- **Stated task**:
Pick out each line of the records that contains the word "what", matching its case exactly.

- **The records**:
####################

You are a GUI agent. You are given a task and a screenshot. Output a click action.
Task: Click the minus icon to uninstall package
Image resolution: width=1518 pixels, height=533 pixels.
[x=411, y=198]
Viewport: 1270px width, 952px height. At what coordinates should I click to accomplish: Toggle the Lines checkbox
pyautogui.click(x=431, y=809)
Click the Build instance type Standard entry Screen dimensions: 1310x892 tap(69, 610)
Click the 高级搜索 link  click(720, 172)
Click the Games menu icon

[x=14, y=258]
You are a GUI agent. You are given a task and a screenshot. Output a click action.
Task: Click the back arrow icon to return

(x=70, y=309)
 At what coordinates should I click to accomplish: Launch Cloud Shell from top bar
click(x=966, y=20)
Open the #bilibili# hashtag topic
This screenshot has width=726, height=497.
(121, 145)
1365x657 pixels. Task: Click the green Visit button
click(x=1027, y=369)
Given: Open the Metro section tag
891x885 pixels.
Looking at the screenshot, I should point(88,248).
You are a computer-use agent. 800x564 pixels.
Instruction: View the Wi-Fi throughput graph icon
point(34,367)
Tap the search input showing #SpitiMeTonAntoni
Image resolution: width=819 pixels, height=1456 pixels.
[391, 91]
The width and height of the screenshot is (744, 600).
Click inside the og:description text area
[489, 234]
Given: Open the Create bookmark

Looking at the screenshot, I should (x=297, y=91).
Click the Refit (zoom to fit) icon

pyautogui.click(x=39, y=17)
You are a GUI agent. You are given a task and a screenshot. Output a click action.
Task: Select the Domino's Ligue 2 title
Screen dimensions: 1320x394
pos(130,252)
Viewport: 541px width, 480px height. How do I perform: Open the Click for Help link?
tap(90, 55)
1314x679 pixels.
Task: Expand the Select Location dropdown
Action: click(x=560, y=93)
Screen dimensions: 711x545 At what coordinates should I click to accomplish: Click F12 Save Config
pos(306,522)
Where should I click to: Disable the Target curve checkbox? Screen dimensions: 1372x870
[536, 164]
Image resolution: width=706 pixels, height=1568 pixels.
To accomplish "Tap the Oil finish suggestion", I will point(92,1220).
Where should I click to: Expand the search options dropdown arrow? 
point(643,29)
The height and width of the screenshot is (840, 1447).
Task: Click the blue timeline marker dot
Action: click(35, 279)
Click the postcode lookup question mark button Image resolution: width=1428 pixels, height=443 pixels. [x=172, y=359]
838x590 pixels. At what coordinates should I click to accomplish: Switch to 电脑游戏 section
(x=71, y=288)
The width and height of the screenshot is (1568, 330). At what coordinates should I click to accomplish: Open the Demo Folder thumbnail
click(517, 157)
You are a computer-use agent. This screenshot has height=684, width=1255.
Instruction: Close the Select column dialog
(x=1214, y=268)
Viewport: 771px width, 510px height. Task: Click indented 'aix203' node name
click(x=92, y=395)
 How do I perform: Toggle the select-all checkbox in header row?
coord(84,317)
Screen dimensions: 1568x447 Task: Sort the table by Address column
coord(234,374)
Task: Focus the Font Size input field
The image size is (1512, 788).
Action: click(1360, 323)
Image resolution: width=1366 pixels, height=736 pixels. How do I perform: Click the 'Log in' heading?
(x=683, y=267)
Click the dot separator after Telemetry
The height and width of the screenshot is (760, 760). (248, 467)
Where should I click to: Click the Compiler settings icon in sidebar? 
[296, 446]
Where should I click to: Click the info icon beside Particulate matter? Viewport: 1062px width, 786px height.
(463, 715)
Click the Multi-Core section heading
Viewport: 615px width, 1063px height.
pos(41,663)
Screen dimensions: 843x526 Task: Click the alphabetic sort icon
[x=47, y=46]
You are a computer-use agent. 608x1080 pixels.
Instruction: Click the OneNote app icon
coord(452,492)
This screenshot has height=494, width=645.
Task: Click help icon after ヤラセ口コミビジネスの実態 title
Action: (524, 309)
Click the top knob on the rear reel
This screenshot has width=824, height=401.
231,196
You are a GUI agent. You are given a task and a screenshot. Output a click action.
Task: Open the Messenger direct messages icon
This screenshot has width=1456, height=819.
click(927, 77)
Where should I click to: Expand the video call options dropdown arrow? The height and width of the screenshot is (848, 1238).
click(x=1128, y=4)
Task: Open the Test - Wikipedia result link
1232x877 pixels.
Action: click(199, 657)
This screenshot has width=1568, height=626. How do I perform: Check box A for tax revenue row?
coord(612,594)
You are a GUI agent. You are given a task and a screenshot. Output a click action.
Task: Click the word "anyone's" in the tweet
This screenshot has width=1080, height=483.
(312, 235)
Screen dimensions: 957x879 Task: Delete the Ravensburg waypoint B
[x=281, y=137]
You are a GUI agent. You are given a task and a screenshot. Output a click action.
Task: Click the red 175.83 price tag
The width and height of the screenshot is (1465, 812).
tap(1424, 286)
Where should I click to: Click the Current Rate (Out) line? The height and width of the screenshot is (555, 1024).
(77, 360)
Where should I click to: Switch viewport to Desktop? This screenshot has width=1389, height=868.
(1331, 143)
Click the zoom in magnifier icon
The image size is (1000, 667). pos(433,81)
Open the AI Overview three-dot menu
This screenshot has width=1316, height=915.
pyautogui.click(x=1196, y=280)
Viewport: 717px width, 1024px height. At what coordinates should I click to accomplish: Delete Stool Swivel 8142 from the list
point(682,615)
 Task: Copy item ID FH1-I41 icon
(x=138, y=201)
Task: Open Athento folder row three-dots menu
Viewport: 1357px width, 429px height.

####################

- **Result below**:
Viewport: 1270px width, 952px height. At what coordinates should I click to accomplish: Toggle the Lines checkbox
 At what coordinates should I click to accomplish: Launch Cloud Shell from top bar
Screen dimensions: 711x545 At what coordinates should I click to accomplish: Click F12 Save Config
838x590 pixels. At what coordinates should I click to accomplish: Switch to 电脑游戏 section
The width and height of the screenshot is (1568, 330). At what coordinates should I click to accomplish: Open the Demo Folder thumbnail
Viewport: 717px width, 1024px height. At what coordinates should I click to accomplish: Delete Stool Swivel 8142 from the list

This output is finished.